From the records below, transcribe only the lines running from the one with "Task: Expand the" through the one with "Task: Click the BrewStat.us site title". Keep both of those end lines.

Stored data »
-- Opening Marker --
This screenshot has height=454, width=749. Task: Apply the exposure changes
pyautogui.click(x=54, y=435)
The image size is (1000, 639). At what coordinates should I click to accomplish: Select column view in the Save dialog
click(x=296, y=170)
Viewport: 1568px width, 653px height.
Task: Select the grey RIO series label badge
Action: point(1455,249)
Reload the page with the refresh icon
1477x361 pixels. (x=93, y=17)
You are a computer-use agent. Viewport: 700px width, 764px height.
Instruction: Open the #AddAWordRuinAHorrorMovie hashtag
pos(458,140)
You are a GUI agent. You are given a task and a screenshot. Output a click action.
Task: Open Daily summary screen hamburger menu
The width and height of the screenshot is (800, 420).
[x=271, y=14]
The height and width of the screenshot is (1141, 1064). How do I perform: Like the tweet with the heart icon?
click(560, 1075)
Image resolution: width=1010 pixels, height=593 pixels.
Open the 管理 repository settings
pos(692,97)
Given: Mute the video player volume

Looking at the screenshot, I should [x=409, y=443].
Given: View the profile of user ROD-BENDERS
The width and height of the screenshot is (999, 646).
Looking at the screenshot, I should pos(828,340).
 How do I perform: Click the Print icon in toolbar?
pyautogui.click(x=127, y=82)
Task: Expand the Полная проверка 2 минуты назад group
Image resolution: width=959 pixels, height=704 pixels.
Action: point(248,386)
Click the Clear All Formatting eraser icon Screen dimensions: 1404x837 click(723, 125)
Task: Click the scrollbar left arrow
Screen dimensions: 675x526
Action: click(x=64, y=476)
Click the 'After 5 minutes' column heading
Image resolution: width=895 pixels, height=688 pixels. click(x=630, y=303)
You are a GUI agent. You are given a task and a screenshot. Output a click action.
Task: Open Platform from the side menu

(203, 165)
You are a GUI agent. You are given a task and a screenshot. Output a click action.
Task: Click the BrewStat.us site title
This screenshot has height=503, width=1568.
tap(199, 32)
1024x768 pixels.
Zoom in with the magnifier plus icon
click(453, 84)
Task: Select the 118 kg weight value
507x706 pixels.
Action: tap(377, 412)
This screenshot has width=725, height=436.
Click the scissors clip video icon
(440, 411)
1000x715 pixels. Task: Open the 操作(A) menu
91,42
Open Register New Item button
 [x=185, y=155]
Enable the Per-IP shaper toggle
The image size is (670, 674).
-- Closing Marker --
Exercise answer »
Task: Expand the Полная проверка 2 минуты назад group
Image resolution: width=959 pixels, height=704 pixels.
Action: point(248,386)
Click the Clear All Formatting eraser icon Screen dimensions: 1404x837 click(723, 125)
Task: Click the scrollbar left arrow
Screen dimensions: 675x526
Action: click(x=64, y=476)
Click the 'After 5 minutes' column heading
Image resolution: width=895 pixels, height=688 pixels. click(x=630, y=303)
You are a GUI agent. You are given a task and a screenshot. Output a click action.
Task: Open Platform from the side menu

(203, 165)
You are a GUI agent. You are given a task and a screenshot. Output a click action.
Task: Click the BrewStat.us site title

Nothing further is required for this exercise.